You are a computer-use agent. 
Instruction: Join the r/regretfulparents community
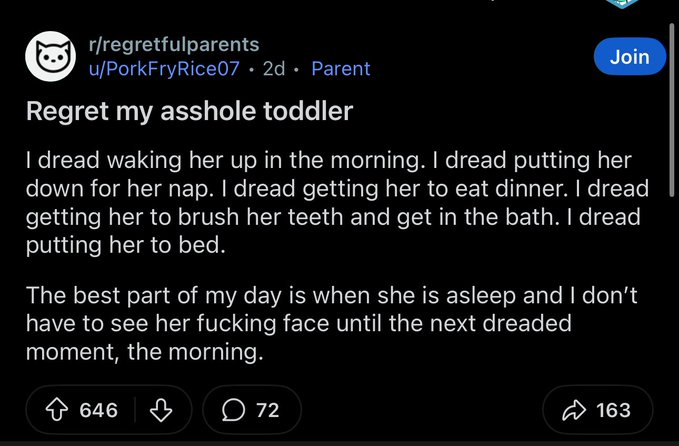[629, 56]
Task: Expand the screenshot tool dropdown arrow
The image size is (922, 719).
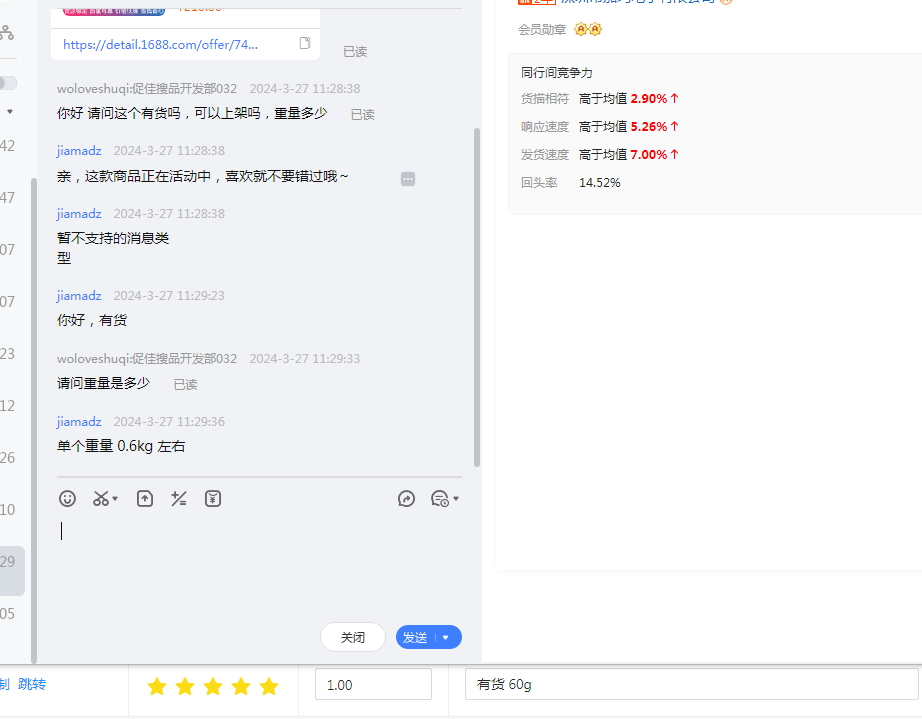Action: (x=115, y=498)
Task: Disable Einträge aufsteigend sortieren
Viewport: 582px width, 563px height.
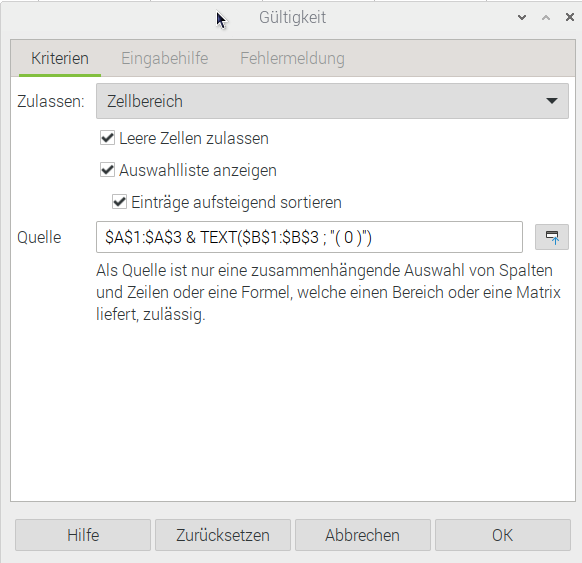Action: [120, 202]
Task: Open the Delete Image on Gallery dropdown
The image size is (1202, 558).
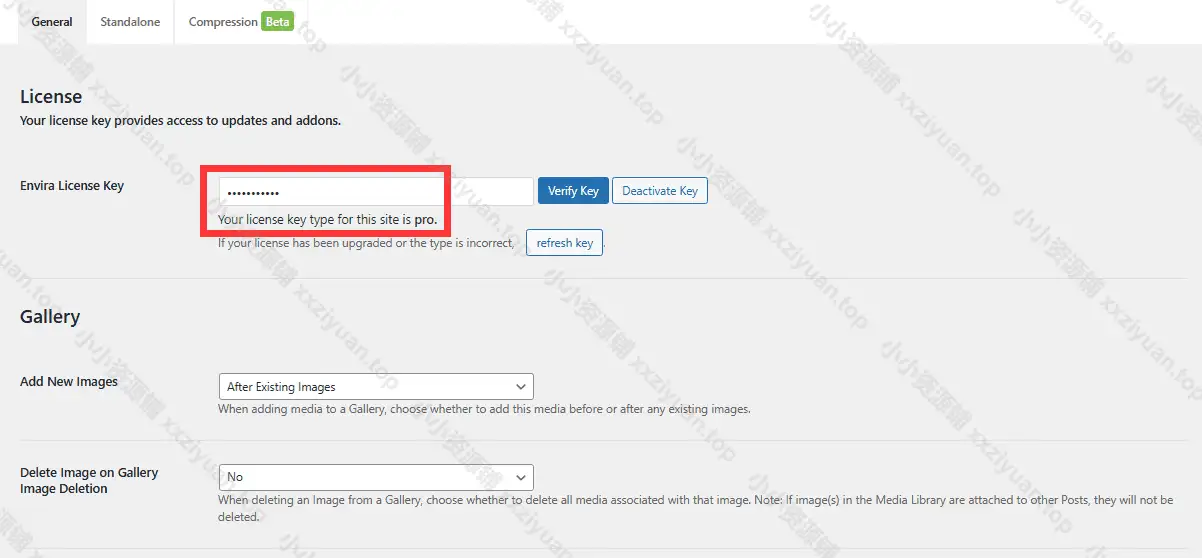Action: tap(375, 477)
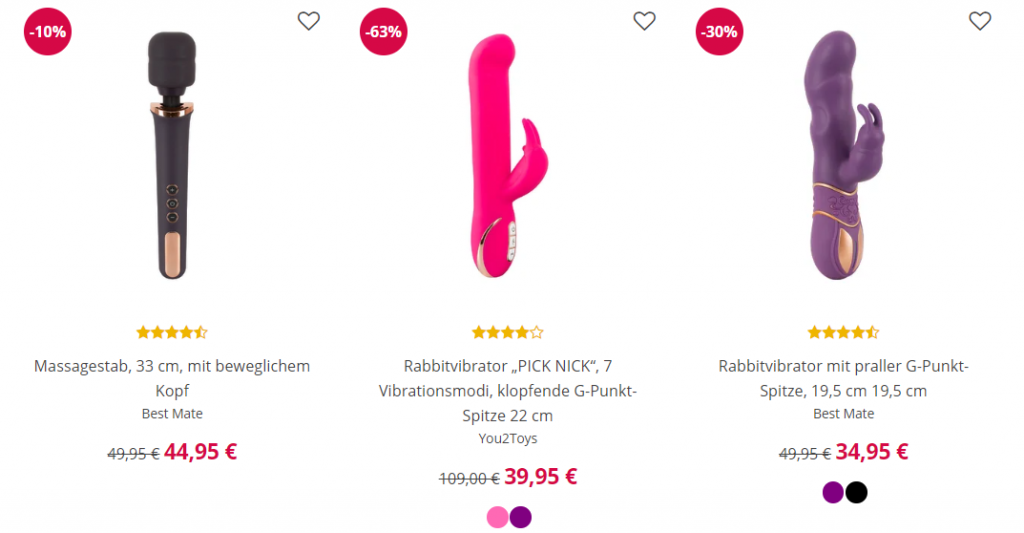Choose purple swatch for Best Mate Rabbitvibrator
Image resolution: width=1024 pixels, height=533 pixels.
tap(833, 492)
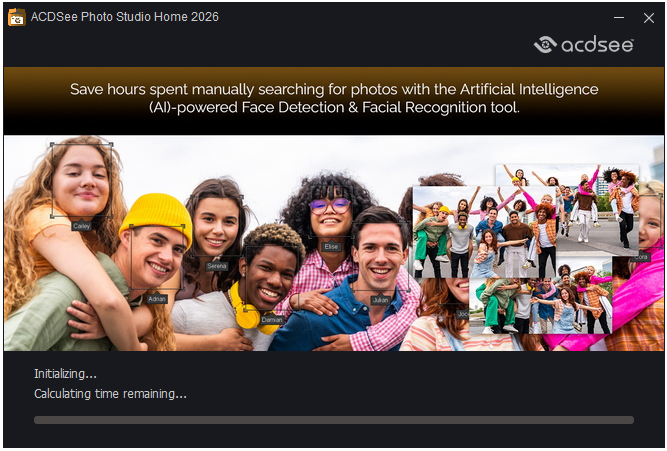The height and width of the screenshot is (451, 667).
Task: Click the Cora name tag
Action: point(641,257)
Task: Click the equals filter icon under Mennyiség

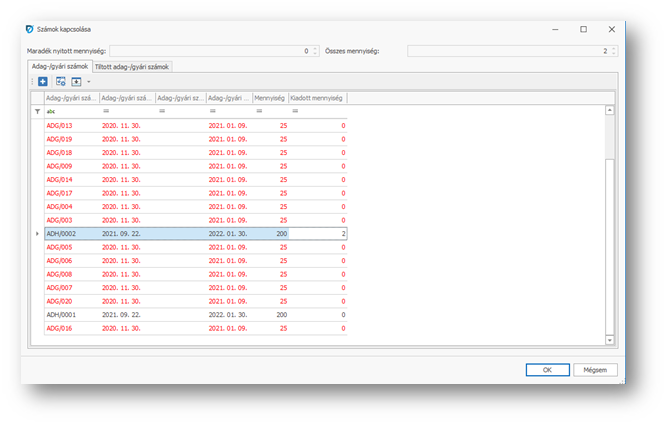Action: (259, 111)
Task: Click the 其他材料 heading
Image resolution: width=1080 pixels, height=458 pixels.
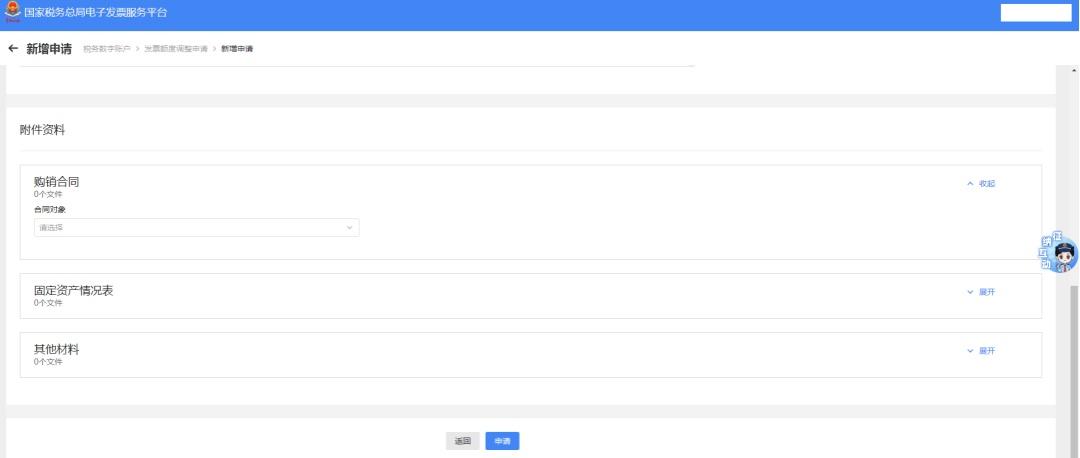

Problem details
Reproduce exactly, and only, the lines from the opening line of the listing above through the line holding "Task: Open the", minus the pictures.

Response box
You are a computer-use agent. 
Instruction: Join the r/regretfulparents community
[629, 56]
Task: Expand the screenshot tool dropdown arrow
The image size is (922, 719).
Action: (x=115, y=498)
Task: Disable Einträge aufsteigend sortieren
Viewport: 582px width, 563px height.
Action: [120, 202]
Task: Open the Delete Image on Gallery dropdown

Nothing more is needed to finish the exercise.